Starbucks Coffee | 15 freestanding locations in Omaha & Council Bluffs

6. Culprit Cafe

Culprit is an excellent little café that features beans from Broadway Roasting in KC (one of my favorite Kansas City coffee shops).

Culprit Cafe | 1603 Farnam St. | 3201 Farnam St.

7. Blue Line Coffee

If you’ve seen the “Soup Nazi” Seinfeld episode… that’s Blue Line. Skip the pleasantries. Do not ask questions. If you’re a Dundee local, you are welcome to speak to the barista; but otherwise, just state your order, step aside, and let them get on with things. Nevertheless, Blue Line has great coffee… proving that if you have a quality product, you can afford to be a bit aloof.

Blue Line Coffee | 4924 Underwood Ave.

8. Zen Coffee Co.

Zen is a relative newcomer to the Omaha coffee scene. Its ambience is perhaps a bit overly zen-like… upon entering, one feels a strange sensation to order a decaf or a nice herbal tea. However, they take sustainability seriously and seek to run a 100% waste-free business, which is something our city needs more of.

Zen Coffee Company | 230 South 25th St.

9. Myrtle & Cypress

Myrtle & Cypress is a truly grassroots local business, started by residents of Omaha’s Gifford Park neighborhood. It’s located in a really cool little converted house around the corner from Creighton University. The shop has a great neighborly vibe, and they keep things local by brewing Hardy beans and Artemis teas.

Myrtle & Cypress Coffee | 517 N. 33rd St.

10. Classic Rock Coffee

This place is… maybe a little TOO excited about their concept (all the coffee roasts have cutesy rock-n-roll names?). Apparently the franchise is a self-conscious attempt to blend classic rock culture with specialty coffee culture. It’s an odd mix, and the jury is still out on this one… but the coffee is tasty.
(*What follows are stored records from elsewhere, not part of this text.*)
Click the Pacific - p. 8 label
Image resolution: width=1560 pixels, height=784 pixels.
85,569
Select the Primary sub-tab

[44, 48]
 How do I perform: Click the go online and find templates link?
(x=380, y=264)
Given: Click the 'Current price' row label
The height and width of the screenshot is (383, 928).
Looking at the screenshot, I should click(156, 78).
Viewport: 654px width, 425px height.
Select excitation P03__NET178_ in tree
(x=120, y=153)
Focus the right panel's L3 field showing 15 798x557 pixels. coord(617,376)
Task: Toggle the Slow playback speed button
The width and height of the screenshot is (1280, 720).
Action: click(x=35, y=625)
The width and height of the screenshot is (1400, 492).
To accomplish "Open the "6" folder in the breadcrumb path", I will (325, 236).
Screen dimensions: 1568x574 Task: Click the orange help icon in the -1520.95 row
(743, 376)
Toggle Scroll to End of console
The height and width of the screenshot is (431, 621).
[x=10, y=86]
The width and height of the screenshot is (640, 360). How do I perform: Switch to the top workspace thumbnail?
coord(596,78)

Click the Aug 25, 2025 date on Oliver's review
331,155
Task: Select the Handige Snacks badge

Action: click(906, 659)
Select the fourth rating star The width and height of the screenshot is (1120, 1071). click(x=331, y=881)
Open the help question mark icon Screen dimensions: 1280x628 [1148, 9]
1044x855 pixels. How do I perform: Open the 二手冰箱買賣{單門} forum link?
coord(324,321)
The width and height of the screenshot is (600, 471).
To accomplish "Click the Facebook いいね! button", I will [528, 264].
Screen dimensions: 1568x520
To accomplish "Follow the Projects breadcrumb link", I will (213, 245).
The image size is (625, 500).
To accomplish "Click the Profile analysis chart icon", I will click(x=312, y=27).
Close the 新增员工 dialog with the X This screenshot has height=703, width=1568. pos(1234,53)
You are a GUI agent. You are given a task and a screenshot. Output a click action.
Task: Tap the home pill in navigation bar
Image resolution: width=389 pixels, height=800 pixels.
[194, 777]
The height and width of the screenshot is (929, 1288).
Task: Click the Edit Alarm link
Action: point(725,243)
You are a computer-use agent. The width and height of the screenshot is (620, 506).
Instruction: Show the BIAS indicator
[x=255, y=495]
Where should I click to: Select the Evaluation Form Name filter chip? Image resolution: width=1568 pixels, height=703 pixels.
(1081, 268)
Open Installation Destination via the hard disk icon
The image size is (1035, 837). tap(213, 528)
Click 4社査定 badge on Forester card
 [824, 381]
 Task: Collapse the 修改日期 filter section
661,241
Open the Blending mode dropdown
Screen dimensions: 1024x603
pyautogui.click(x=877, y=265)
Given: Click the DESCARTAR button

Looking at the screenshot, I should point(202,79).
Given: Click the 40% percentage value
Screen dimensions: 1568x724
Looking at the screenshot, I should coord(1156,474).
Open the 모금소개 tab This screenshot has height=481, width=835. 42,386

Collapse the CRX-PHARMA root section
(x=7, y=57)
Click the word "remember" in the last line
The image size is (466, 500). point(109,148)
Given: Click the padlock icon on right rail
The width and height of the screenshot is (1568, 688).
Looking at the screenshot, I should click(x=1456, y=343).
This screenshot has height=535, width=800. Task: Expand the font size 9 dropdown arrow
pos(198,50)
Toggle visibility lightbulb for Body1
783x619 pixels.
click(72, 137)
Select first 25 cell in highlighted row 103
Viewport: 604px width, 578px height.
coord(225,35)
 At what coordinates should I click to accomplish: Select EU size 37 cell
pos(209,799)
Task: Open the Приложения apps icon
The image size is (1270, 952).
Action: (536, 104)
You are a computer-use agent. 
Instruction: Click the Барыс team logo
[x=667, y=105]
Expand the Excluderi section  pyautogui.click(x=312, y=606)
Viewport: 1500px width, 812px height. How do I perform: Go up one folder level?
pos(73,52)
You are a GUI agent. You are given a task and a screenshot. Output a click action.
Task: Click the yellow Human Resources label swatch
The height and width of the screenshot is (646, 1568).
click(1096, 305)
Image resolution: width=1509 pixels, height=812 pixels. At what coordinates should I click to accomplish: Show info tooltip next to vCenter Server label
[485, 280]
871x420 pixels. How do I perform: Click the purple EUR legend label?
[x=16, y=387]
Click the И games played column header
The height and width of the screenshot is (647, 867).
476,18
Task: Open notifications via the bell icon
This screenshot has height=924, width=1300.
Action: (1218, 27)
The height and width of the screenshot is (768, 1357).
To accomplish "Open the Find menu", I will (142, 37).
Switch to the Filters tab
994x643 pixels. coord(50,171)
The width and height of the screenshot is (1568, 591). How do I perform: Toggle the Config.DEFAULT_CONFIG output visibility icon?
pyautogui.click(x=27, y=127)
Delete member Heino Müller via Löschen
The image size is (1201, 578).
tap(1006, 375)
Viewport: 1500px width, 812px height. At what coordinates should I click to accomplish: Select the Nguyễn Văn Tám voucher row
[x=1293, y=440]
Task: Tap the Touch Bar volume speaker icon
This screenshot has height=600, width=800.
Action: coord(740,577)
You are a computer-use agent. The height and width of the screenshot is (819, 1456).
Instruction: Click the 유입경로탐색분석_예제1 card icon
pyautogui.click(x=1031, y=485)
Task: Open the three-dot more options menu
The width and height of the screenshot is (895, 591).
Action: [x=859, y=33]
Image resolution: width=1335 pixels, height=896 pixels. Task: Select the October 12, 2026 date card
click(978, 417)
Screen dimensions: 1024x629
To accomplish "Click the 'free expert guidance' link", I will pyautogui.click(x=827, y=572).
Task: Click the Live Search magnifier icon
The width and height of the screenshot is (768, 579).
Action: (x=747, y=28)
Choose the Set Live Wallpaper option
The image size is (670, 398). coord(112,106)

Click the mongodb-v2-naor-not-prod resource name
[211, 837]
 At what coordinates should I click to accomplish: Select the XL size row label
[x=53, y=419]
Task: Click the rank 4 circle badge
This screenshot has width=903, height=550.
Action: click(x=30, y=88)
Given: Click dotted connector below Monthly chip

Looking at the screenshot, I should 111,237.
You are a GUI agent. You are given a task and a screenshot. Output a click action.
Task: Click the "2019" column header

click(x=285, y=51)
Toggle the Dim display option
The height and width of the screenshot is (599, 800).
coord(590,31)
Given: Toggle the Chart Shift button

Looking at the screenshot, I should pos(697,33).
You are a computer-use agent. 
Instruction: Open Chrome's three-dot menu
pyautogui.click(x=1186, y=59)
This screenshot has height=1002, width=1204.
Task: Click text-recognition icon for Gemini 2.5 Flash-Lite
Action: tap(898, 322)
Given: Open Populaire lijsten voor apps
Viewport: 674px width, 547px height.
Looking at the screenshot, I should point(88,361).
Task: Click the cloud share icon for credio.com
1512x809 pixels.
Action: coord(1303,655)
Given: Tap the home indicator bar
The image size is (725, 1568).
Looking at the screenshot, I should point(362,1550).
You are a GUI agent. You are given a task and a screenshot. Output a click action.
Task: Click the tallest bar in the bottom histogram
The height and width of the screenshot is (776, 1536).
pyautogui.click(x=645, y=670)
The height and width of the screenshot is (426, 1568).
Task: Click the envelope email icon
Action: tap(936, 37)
And if you’re looking for a decent cup north of 72nd and Maple, good luck finding anything else.

Classic Rock Coffee | 3912 N. 72nd St.

Not on the List…

Scooter’s Coffee

Scooter’s employees are some of the nicest people in the city. But Scooters’ business model is a drive-thru where you order a caramel-drizzle-topped blended coffee beverage. They’re wonderful people who are good at what they do; it’s just that what they do isn’t coffee, per se.

Crane Coffee

To its credit, Crane was “Omaha’s original coffeehouse” back in 1991 (think: second-wave, pre-Starbucks). To its detriment, Crane’s coffee has just never been good. Recently Scooter’s announced that it is acquiring Crane… regarding which, see above.